Di questo ovviamente non si parla in ambienti leghisti, perché la base sociale leghista non lo accetterebbe. Ma se non se ne parla in ambienti vicini al M5S può essere solo per inconsapevolezza oppure, peggio, per reticenza consapevole.
In realtà quel che forse costituirà il vero oggetto della trattativa fra il Governo italiano e le istituzioni europee non sarà niente di tutto questo: sarà piuttosto la pressione per una proroga del quantitative easing da parte della BCE accompagnato da strumenti analogamente volti ad abbassare il costo degli interessi sul debito.
Che la UE non consenta alla BCE di farlo non lo darei per scontato.
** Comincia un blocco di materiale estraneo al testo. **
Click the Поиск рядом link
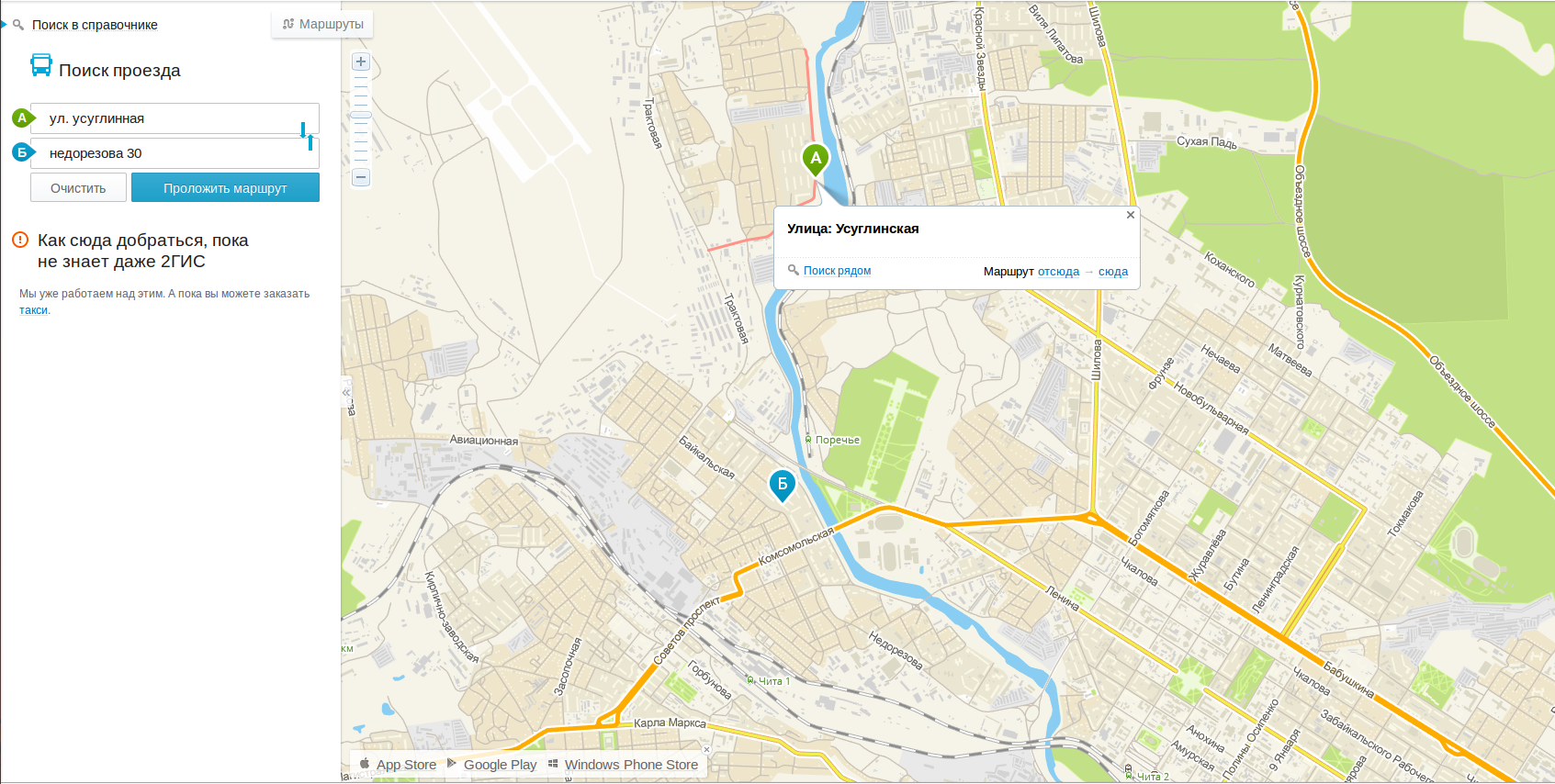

Ma avverrà solo dopo le elezioni europee, col nuovo assetto della Commissione che verrà determinato da queste e perciò solo dopo una fase elettorale durante la quale verranno bruciati miliardi di euro in aumento della spesa per interessi sul debito pubblico italiano. E non è affatto detto che questa per il Paese sia una soluzione migliore di una correzione immediata della manovra volta a dimostrare che l’aumento del deficit proposto non sarà destinato a finanziare spesa pubblica corrente bensì ad investimenti e occupazione. L’argomento emerge anche incidentalmente nei ragionamenti di alcuni analisti, ma solo in coda e non come proposta da giocare immediatamente in luogo di un arroccamento. Anche in questo mi permetto criticamente di rinvenire un elemento di reticenza.